After this dubious introduction, the talk turned to the Bagger--Lambert model. It was not thought possible, until recently, to be able to write down actions for (the low energy effective theory of) D-branes (2 and 5) in M--theory. The way around this is to take the symmetries of the theory to be generated not my Lie algebras, but by three algebras -- which just means you have a bracket [A,B,C] rather than [A,B], but where the bracket need not be totally antisymmetric. The nice example given was the space of M by N matrices, which are not a Lie algebra, but are a 3 algebra with the bracket [A,B,C]=AB^\dagger C-CB^\dagger A. A nice description of these 3--algebras is as a lie algebra with matter in the bi-fundamental, all packaged up into one object. Using this you can write down actions with the right symmetries of M--theory, but apparently you have to then do a bit more work to get actions which describe the branes you're interested in.

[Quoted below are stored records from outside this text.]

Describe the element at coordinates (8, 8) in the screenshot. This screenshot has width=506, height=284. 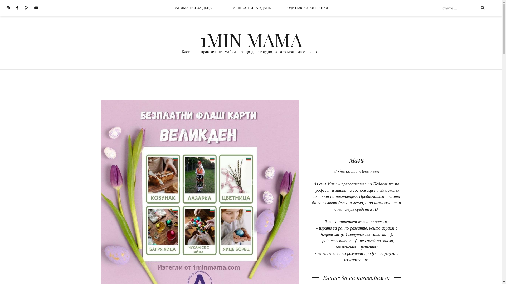
I see `'Instagram'` at that location.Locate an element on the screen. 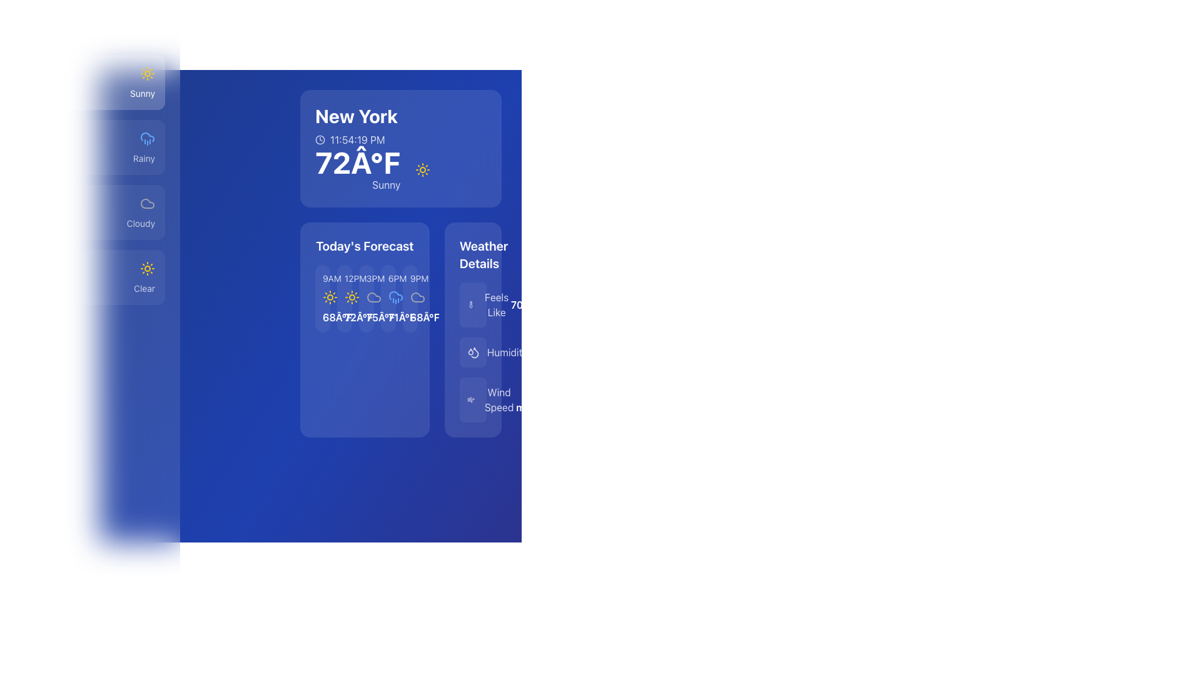 The height and width of the screenshot is (675, 1201). the humidity icon, which is a small graphical representation of two droplets of water, located in the 'Weather Details' section, within the rounded rectangular segment labeled 'Humidity' is located at coordinates (472, 352).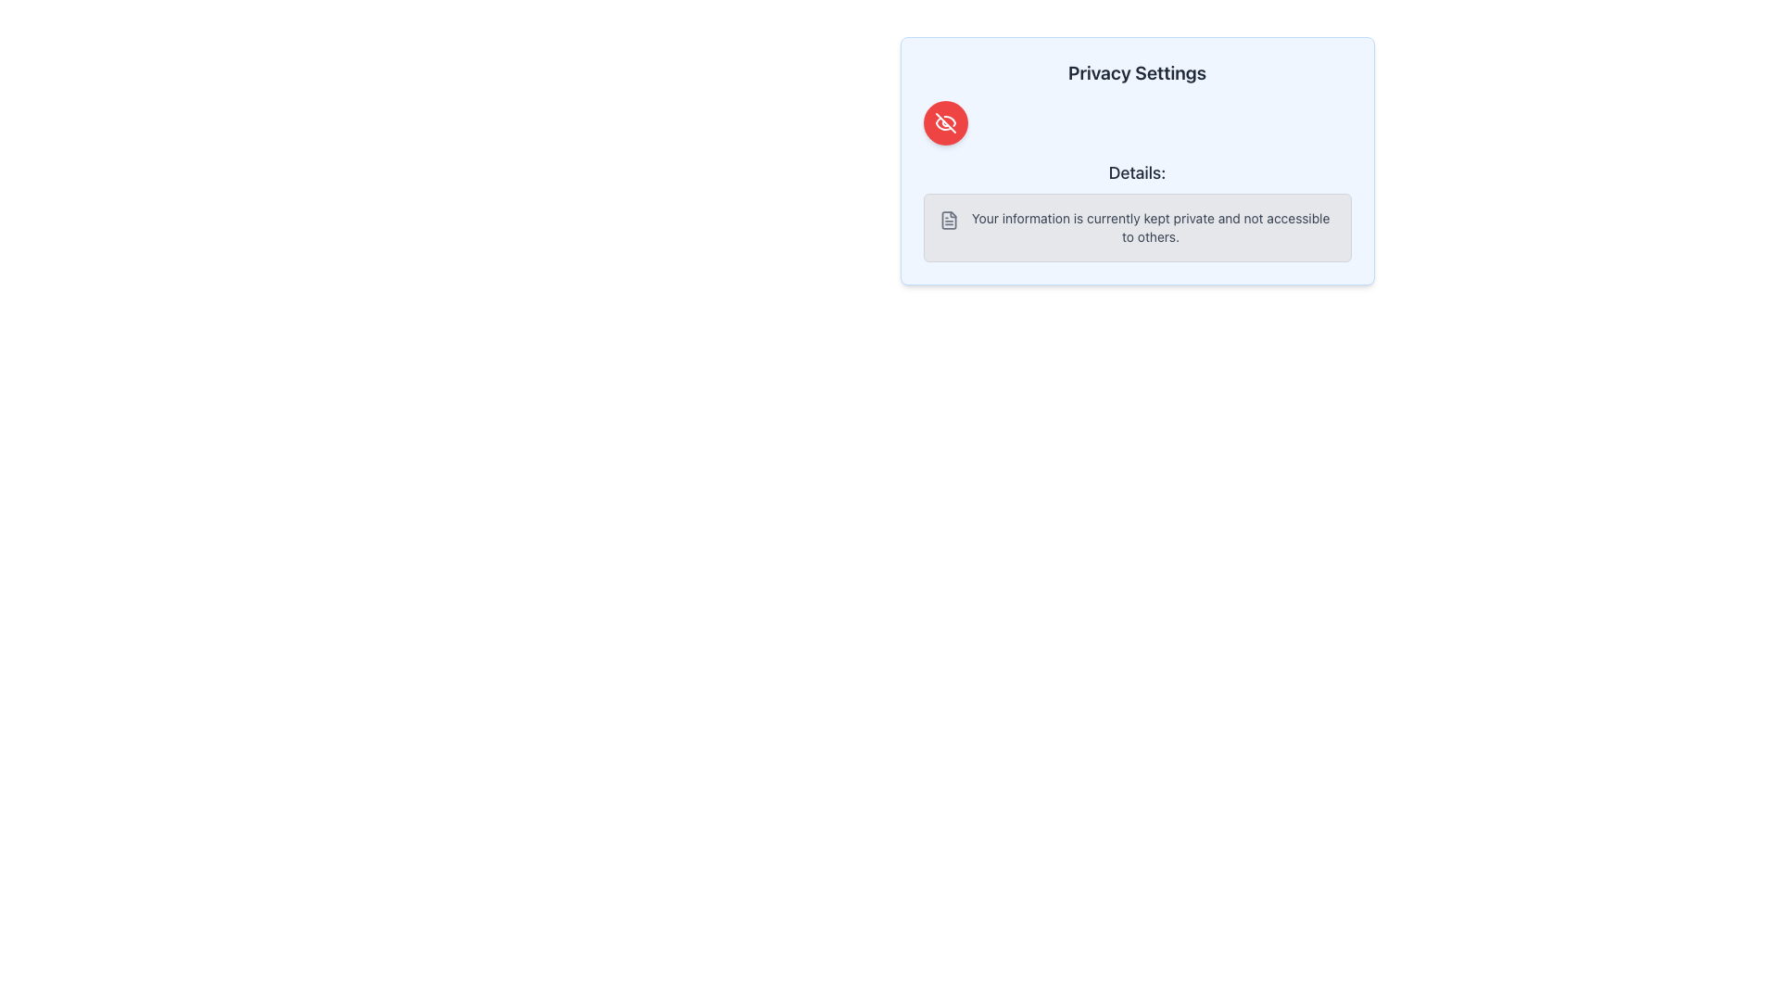 The height and width of the screenshot is (1001, 1779). I want to click on the circular red button with a white eye-off icon in the Privacy Settings card, so click(945, 122).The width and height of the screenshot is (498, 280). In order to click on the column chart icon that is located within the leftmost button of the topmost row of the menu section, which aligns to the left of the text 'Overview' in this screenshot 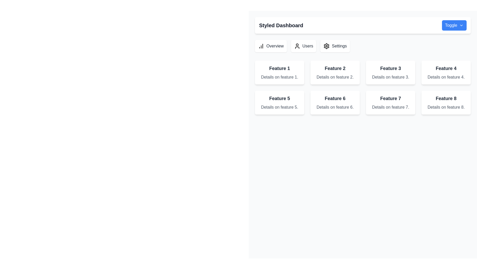, I will do `click(261, 46)`.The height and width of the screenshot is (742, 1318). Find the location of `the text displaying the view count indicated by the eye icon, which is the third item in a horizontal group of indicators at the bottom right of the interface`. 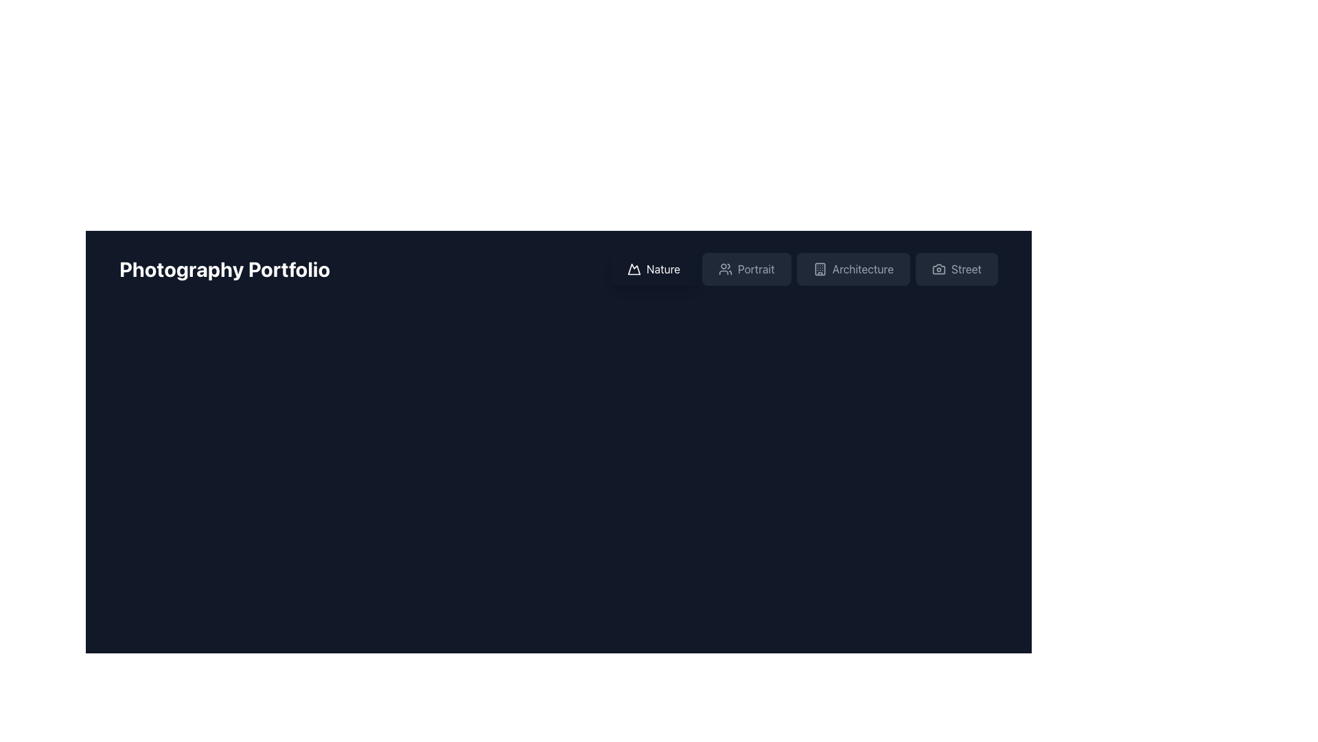

the text displaying the view count indicated by the eye icon, which is the third item in a horizontal group of indicators at the bottom right of the interface is located at coordinates (190, 722).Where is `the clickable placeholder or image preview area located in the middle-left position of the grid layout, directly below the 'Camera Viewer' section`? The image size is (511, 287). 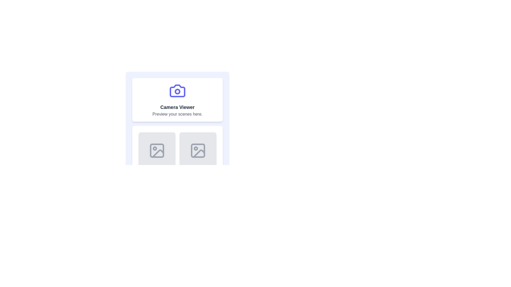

So yes, there were snippets of interesting information, but the talk would have benefited enormously from having a gentle introduction to M--theory and its branes, before progressing, rather than having a trivial introduction to string theory before leaping tall buildings.

Edward Shuryak -- Strongly coupled quark-gluon plasma.

RHIC has seen events involving sQGP (as in the title), I think. That's what I managed to pull out of the ultra-dense slides of this extremely busy talk. And then I lost interest, until half way through when there was a slide of diagrams which looked very much like the trajectories of a particle in an electromagnetic vortex (must check that), and then I lost interest until the conclusions. There were slides with pages of text taken from his research papers -- this is not the way to give a talk.

So, the conclusions -- QGP behaves like a very good liquid because of "magnetic bottle trapping", for T<1.4 Tc it is dominated by magnetic monopoles. But forget all that, the important point to take away is that QGP does not behave the way people expected it to. Apparently this chap is a candidate for a Nobel prize for discovering this, and it was nice to hear about this `negative' result. But t was obvious. The people who first suggested that QGP was not going to agree with expectations will, of course, never get the credit. Why? Well, this comes down to the assumption that you lose confinement in QGP. And that's wrong. Why? Well, confinement means the absence of physical, colour charged states (to a field theorist) or a confining potential (to a lattice guy). The latter might well fail at high temp when you get QGP, you almost certainly have some other form of potential, but the former is a consequence of the global (non pert) properties of the Yang Mills configuration space, for example Gribov copies. None of this is altered by going to high temperature, so individual quarks and gluons aren't suddenly going to become observable.

But yeah, there we go. No-one listens to whispers.

Friday 12 December 2008

Watch your factors

This amused me -- it's an entry in "comments" field on version 2 of an arXived paper:

"A missing complex "i" is included in the field strength and the divergent contributions corrected accordingly. As a result the model turns out to be asymptotically free."

So casual. Beautiful.

Friday 5 December 2008

Peer review

I've just been royally screwed by an editor at JHEP. I can't go into details without giving away who I am. I'm too fed up to detail the problems with peer review in physics these days. Actually I'm really depressed about the whole thing.